__Task__:
In the entries below, find the line with "Screen dimensions: 1296x759" and the line with "Given: Click the". Repeat exactly everything between them, those two lines included, but not the pictures.

__Provided records__:
◇ ◇ ◇

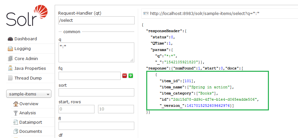Focus the sort input field
This screenshot has height=138, width=298.
pyautogui.click(x=96, y=92)
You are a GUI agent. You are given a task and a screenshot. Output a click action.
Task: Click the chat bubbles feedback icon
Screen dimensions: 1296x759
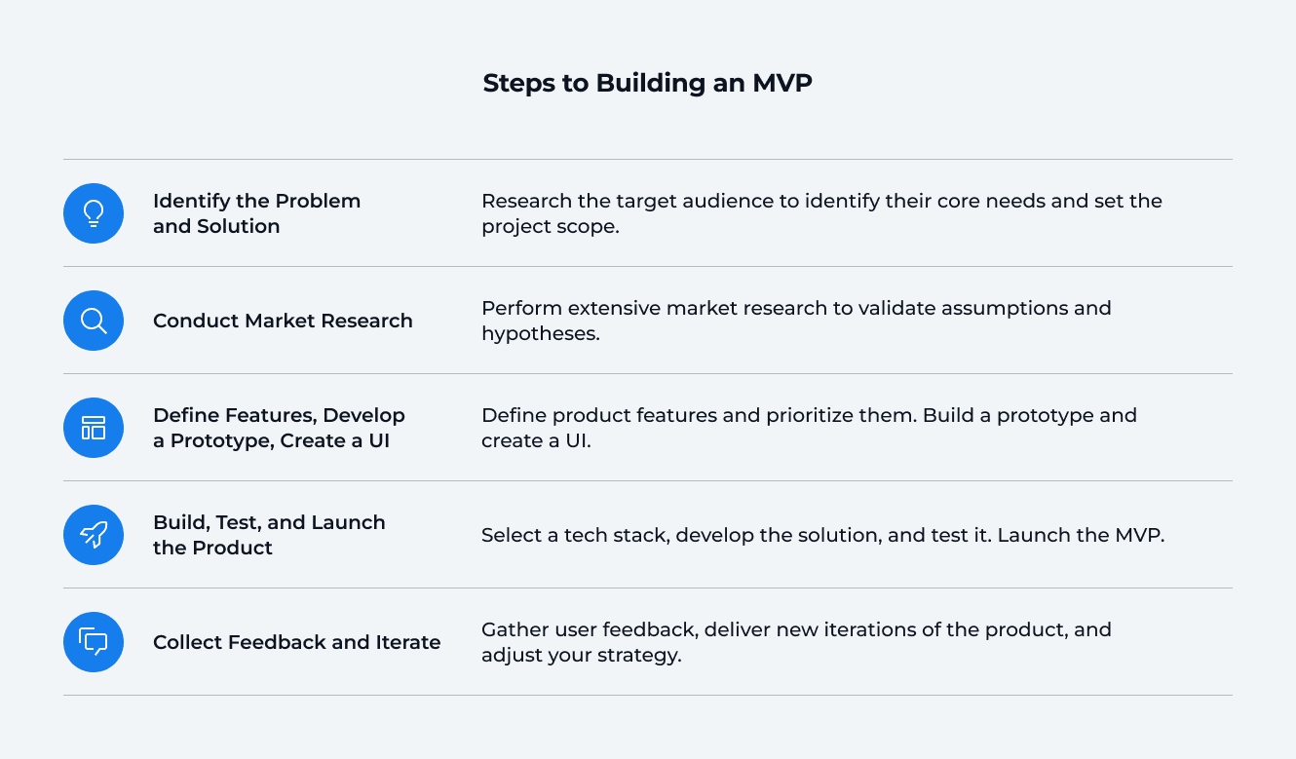[x=94, y=642]
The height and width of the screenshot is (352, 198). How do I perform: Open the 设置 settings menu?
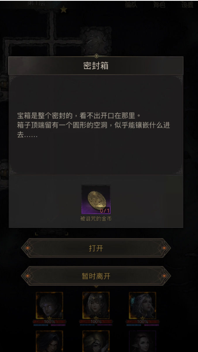click(x=187, y=5)
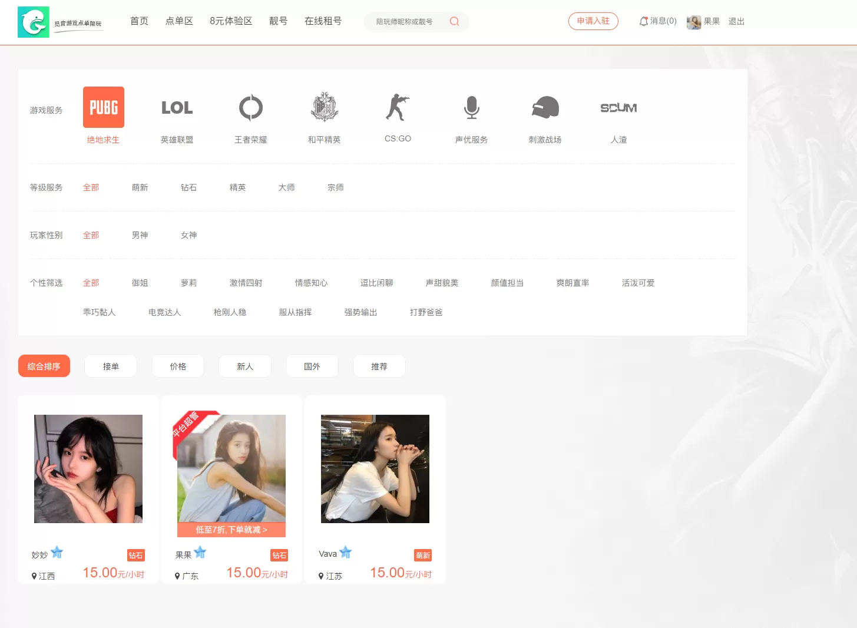Click the 退出 logout link
Screen dimensions: 857x628
click(x=736, y=21)
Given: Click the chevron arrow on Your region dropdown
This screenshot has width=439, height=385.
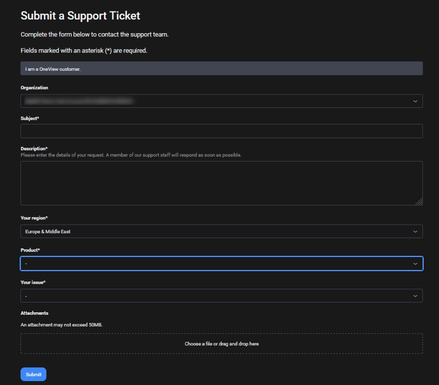Looking at the screenshot, I should click(x=415, y=231).

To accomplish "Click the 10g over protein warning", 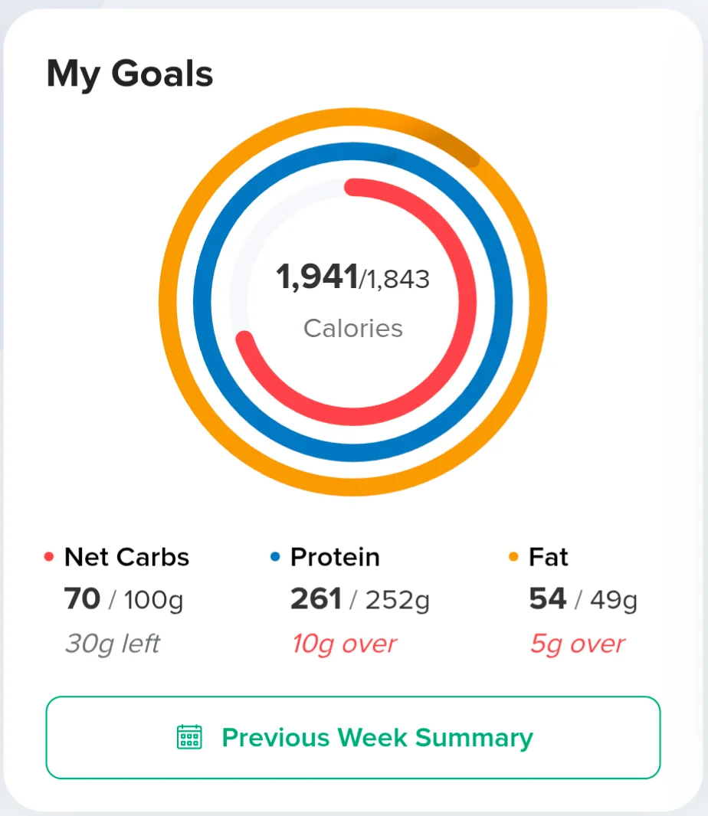I will 344,644.
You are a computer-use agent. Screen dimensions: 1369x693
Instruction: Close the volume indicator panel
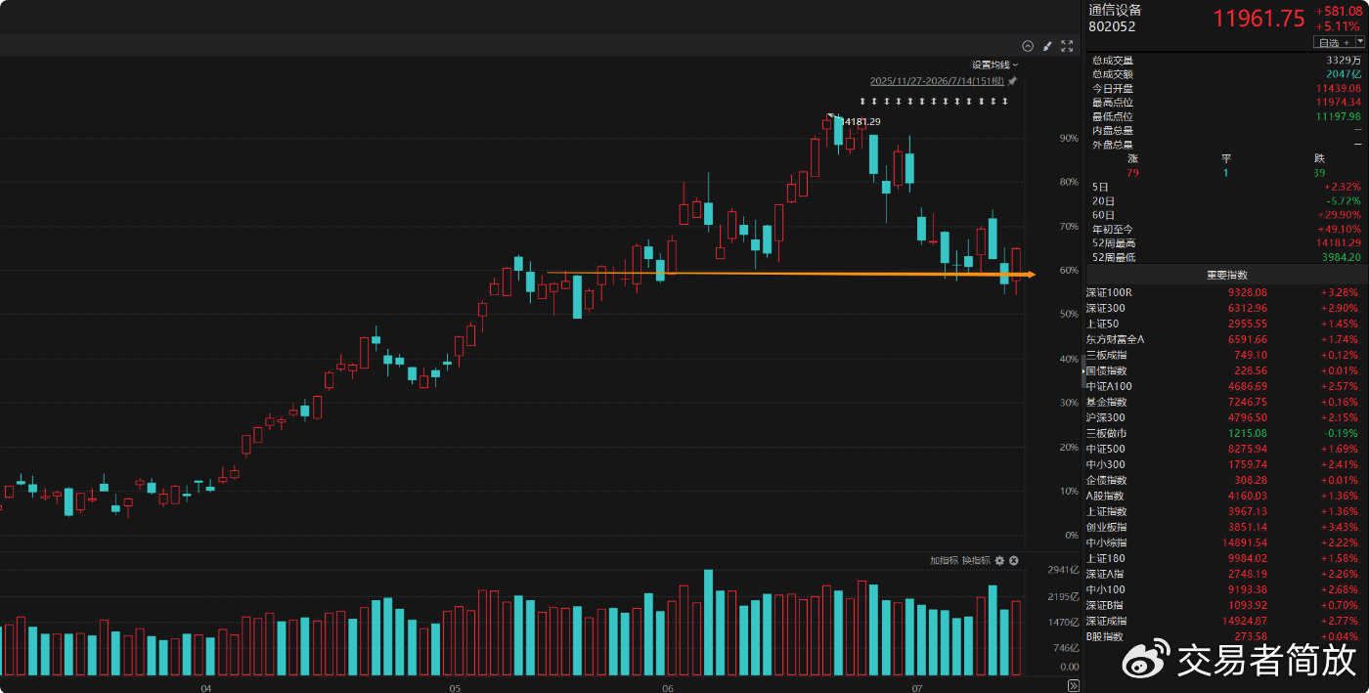tap(1014, 560)
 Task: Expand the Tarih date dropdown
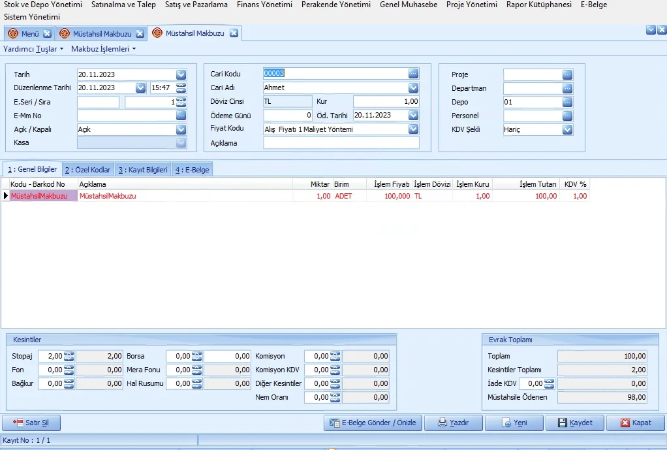click(x=181, y=74)
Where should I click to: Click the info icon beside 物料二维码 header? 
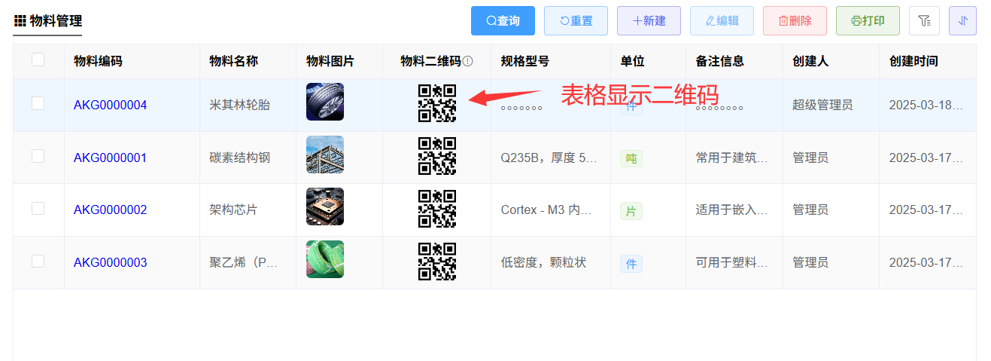pyautogui.click(x=468, y=62)
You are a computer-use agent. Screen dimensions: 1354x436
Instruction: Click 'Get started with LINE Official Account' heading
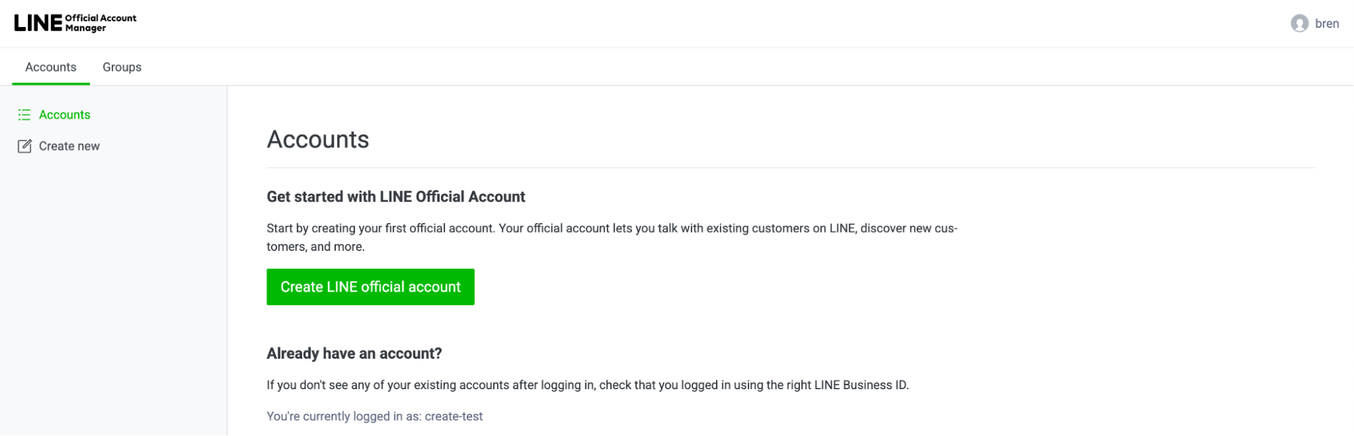click(x=396, y=197)
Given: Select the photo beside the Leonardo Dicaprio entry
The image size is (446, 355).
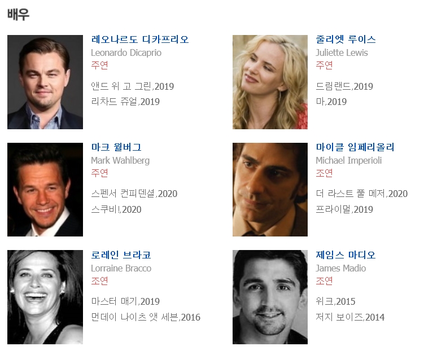Looking at the screenshot, I should [45, 82].
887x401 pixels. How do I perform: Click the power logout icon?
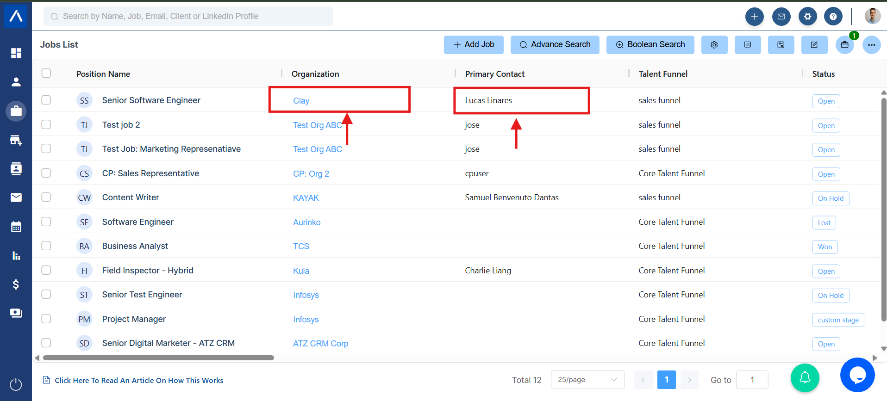point(16,384)
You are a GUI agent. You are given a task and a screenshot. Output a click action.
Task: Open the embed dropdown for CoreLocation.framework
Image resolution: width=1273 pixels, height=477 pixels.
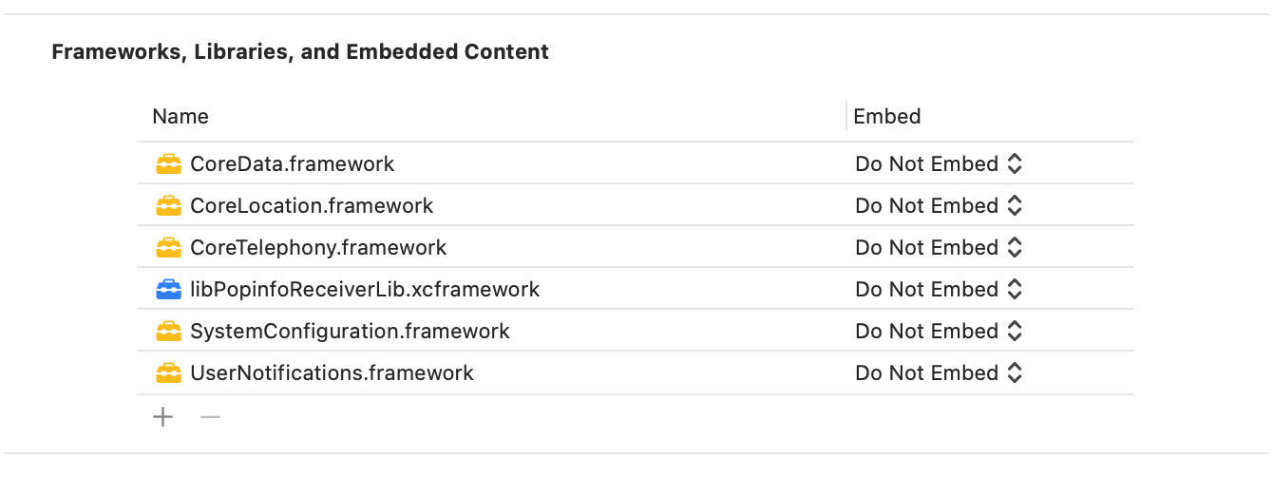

◇ ◇ ◇

__Solution for this task__:
Screen dimensions: 1296x759
[x=94, y=642]
The height and width of the screenshot is (352, 198). How do I perform: Open the 设置 settings menu?
click(x=187, y=5)
Click the 退出 logout link
Screen dimensions: 857x628
click(x=736, y=21)
Given: Click the chevron arrow on Your region dropdown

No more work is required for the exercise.